The senior curators had all bought rounds for the group, but refused to let either of the "young'ns" pay, so Nina was getting pleasantly tipsy for free. She leaned closer to Goldie, enjoying the warmth of someone else’s body against her side. The smell of sweat and smoke covered by perfume.
She should have been networking, trying to get these industry professionals to remember her name and work, showing them her portfolio on her phone. But an impossibly beautiful girl was paying attention to her, and Nina couldn’t let her look away.
“I would invite you over,” Goldie said, in a low voice. “But my place is a mess.”
“I wouldn’t mind,” Nina said. She could call in sick tomorrow. Probably. Catching the train now seemed a bit Cinderella, she thought. Running away from the ball right as things started to get good.
When she checked her phone for the time, there was a text from her dad waiting for her. “ETA?”
“Tomorrow,” she sent back decisively. “Staying with a friend.”

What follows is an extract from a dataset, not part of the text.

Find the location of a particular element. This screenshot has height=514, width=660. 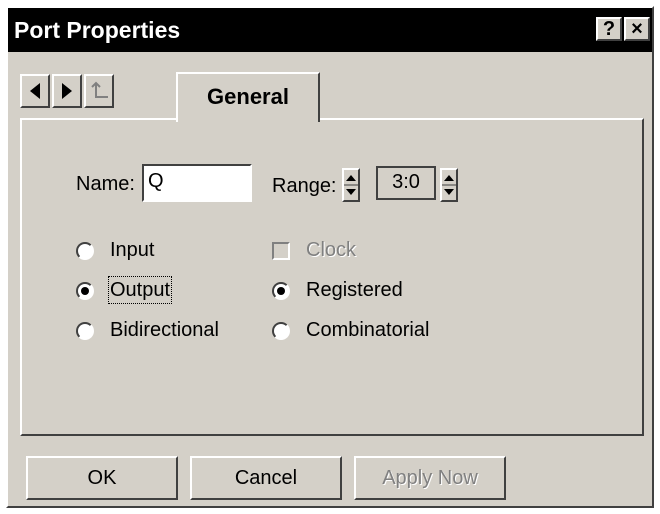

clock-label: Clock is located at coordinates (332, 250).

She put her phone back in her pocket and took Goldie’s hand again, before she could reconsider. “Show me your mess.”
They bid goodbye to the Society people and took the subway up the West side to Goldie’s apartment, in which she lived, shockingly, alone. The car was almost empty, and the two of them sat down next to a set of doors. “It’s my parents’, technically, they travel a lot, and we host guests all the time... There’s a spare bedroom if you’d rather not...” Goldie arched her eyebrows and tilted her head in a meaningful gesture.